GDPR and AI on Documents: What Every Business Must Know in 2026

You have implemented or are planning to implement an AI assistant to work with corporate documents — contracts, medical records, client files. And somewhere in the background there is a nagging feeling: is this actually legal? Are we violating something? Short answer: AI on documents and GDPR are compatible. But only if you understand three things: where data is stored, who is the data processor, and what level of isolation to choose.

⚡ In Brief

🏢 Who should read this: business owners, lawyers, heads of medical centres in the EU and Ukraine
⚠️ Main risk: most cloud AI services store your documents on servers in the US — this is a GDPR violation for businesses in the EU
✅ Solution: self-hosted AI on your own server in Europe — data never leaves your infrastructure
💰 Cost of violation: up to €20M or 4% of annual company turnover
⏱ Time to deploy a GDPR-compliant solution: 1–3 business days
👇 Below — a detailed breakdown: what GDPR is, what the risks are, what to check, and a 10-question checklist

📚 Contents

What is GDPR and why it applies to AI
What counts as personal data in the context of documents
Where your data is physically stored when using AI services
What "data processor" means and who it is in your case
Self-hosted vs cloud AI: the difference from a GDPR perspective
What happens if you violate GDPR when using AI
Checklist: 10 questions before deploying AI in your business
Frequently asked questions
Conclusions
Want a GDPR-compliant solution for your business?

What is GDPR and why it applies to AI

GDPR is the EU General Data Protection Regulation, which came into force in 2018. It governs any processing of personal data of EU citizens — regardless of where your company is located. If you process data of clients or employees from the EU through AI, GDPR applies to you directly.

Before 2018, data protection in Europe was handled in a patchwork manner: each country had its own law, requirements varied, and large companies could manoeuvre between jurisdictions. GDPR changed this radically — unified rules for the entire EU, a unified system of fines, and a unified approach to what constitutes a violation.

A key point for businesses: GDPR does not only apply to companies based in the EU. If your client or employee is an EU citizen, you fall under the regulation even if your office is in Kyiv or New York. This is particularly relevant for Ukrainian businesses working with clients in Germany, Austria or Poland.

Now, AI. When you upload corporate documents to ChatGPT, Notion AI or any other cloud service, you are effectively transferring data to a third party for processing.
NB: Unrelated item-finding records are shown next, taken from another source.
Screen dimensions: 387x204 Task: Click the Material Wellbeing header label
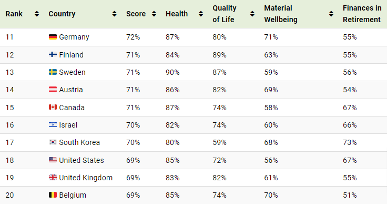pyautogui.click(x=281, y=14)
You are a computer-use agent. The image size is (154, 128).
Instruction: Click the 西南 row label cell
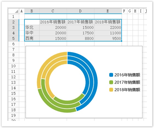click(x=32, y=38)
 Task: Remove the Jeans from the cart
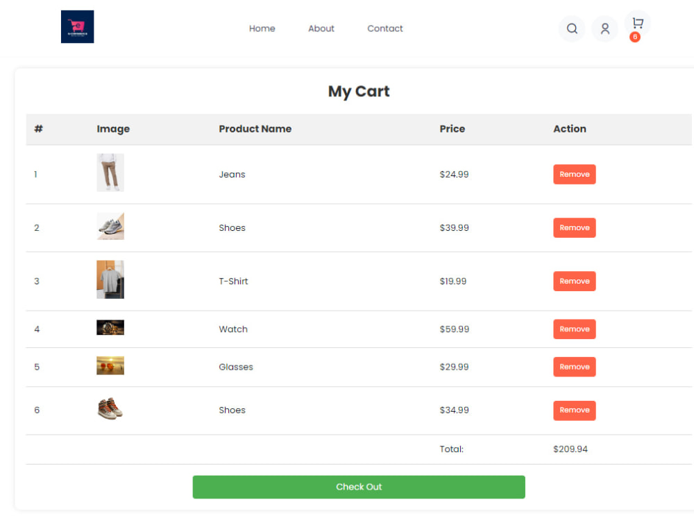[574, 174]
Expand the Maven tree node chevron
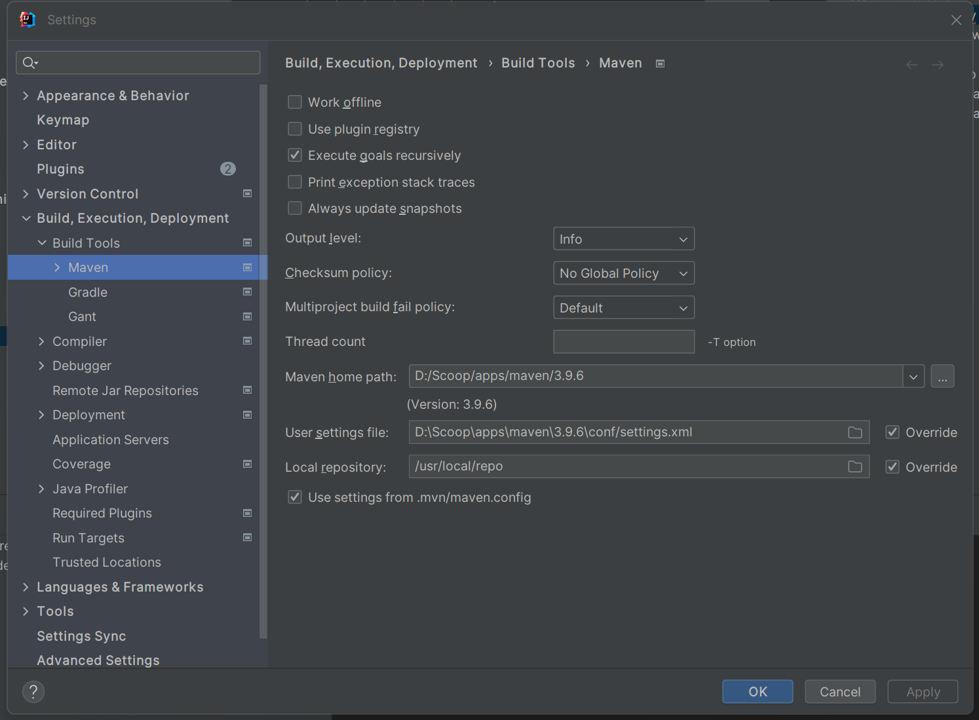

If those documents contain personal data — and they almost always do — that processing falls under GDPR. The question is no longer "do we use AI?" — it is where exactly that AI processes your data.

In December 2024, the European Data Protection Board (EDPB) published a dedicated opinion on AI and GDPR, clearly stating that even if an AI model was trained on anonymised data, this does not automatically place it outside the scope of GDPR — each use case requires a separate assessment.

Summary: GDPR is not about large corporations or abstract "data". It is about a specific document containing a client's name that you uploaded to an AI service this morning.

What counts as personal data in the context of documents

Personal data is any information that allows a natural person to be identified, directly or indirectly. In corporate documents, such data appears far more often than it might seem.

Most business owners think of personal data as passports and medical records. In reality the scope is much broader. Here is what typically appears in corporate documents and falls under GDPR:

✔️ Contracts — client name, address, tax ID, signature, contact details
✔️ Invoices and delivery notes — name of a natural person or sole trader, bank details
✔️ HR documents — CVs, employment contracts, salary data, medical examination records
✔️ Medical protocols — diagnoses, prescriptions, medical history (special category data)
✔️ Client correspondence — email, phone number, address, content of communications
✔️ Legal case files — details of the parties, case circumstances, court decisions

A separate topic: special categories of data under Article 9 GDPR. These include data concerning health, racial or ethnic origin, political opinions, religious beliefs, trade union membership, and genetic and biometric data. Heightened requirements apply to these: processing is only permitted with explicit consent or in cases strictly defined by law.

For medical centres this means that virtually every document carries heightened protection. For law firms, most client files contain data that falls under GDPR.

An important nuance: data does not cease to be personal simply because it is in a PDF or Word file. Format is irrelevant — content is what matters. If an AI service reads your PDF containing a client's name, it is processing personal data, and GDPR applies in full.

Summary: if your document workflow contains names, contact details or medical data of natural persons — and it does in almost every business — your documents fall under GDPR when transferred to AI services.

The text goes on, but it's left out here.